ECLI:NL:GHAMS:2019:3037
Gerechtshof Amsterdam
- Hoger beroep
- Rechtspraak.nl
Bekrachtiging van het vonnis waarbij de schuldenaar niet-ontvankelijk is verklaard in zijn verzoek tot wettelijke schuldsaneringsregeling
In deze zaak heeft het Gerechtshof Amsterdam op 26 maart 2019 uitspraak gedaan in hoger beroep tegen een vonnis van de rechtbank Noord-Holland, waarbij de appellant niet-ontvankelijk was verklaard in zijn verzoek tot toepassing van de wettelijke schuldsaneringsregeling. De appellant, die lijdt aan een ernstige vorm van fibromyalgie en emotioneel zwaar belast is, had geen minnelijk traject doorlopen voordat hij zijn verzoek indiende. Tijdens de zitting op 19 maart 2019, waar de appellant niet aanwezig was vanwege gezondheidsredenen, heeft zijn advocaat, mr. A.C. Mens, het beroepschrift toegelicht. De advocaat heeft verklaard dat de appellant inmiddels wel een minnelijk traject is gestart met hulp van stichting MEE.

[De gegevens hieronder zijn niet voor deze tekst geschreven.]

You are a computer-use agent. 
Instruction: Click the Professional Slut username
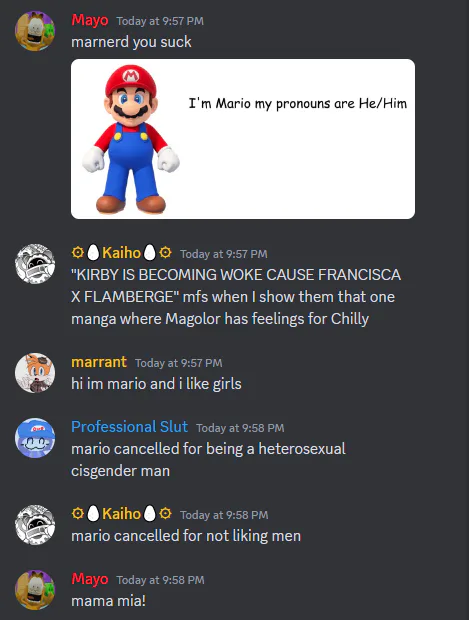click(x=129, y=427)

Het hof heeft vastgesteld dat de appellant niet voldoet aan de vereisten van artikel 285 lid 1 sub f van de Faillissementswet, die vereist dat er een met redenen omklede verklaring moet zijn dat er geen reële mogelijkheden zijn voor een buitengerechtelijke schuldregeling. Het hof heeft geoordeeld dat de rechtbank terecht de appellant niet-ontvankelijk heeft verklaard, omdat er geen minnelijk traject was doorlopen en de benodigde verklaring ontbrak. Het verzoek van de appellant om aanhouding van de zaak werd afgewezen, omdat dit niet gericht was op het alsnog doorlopen van het minnelijk traject.
Uiteindelijk heeft het hof het vonnis van de rechtbank bekrachtigd, waarmee de appellant niet in aanmerking komt voor de wettelijke schuldsaneringsregeling. Dit arrest is openbaar uitgesproken in aanwezigheid van de griffier, en er is een termijn van acht dagen gesteld voor het indienen van beroep in cassatie bij de Hoge Raad.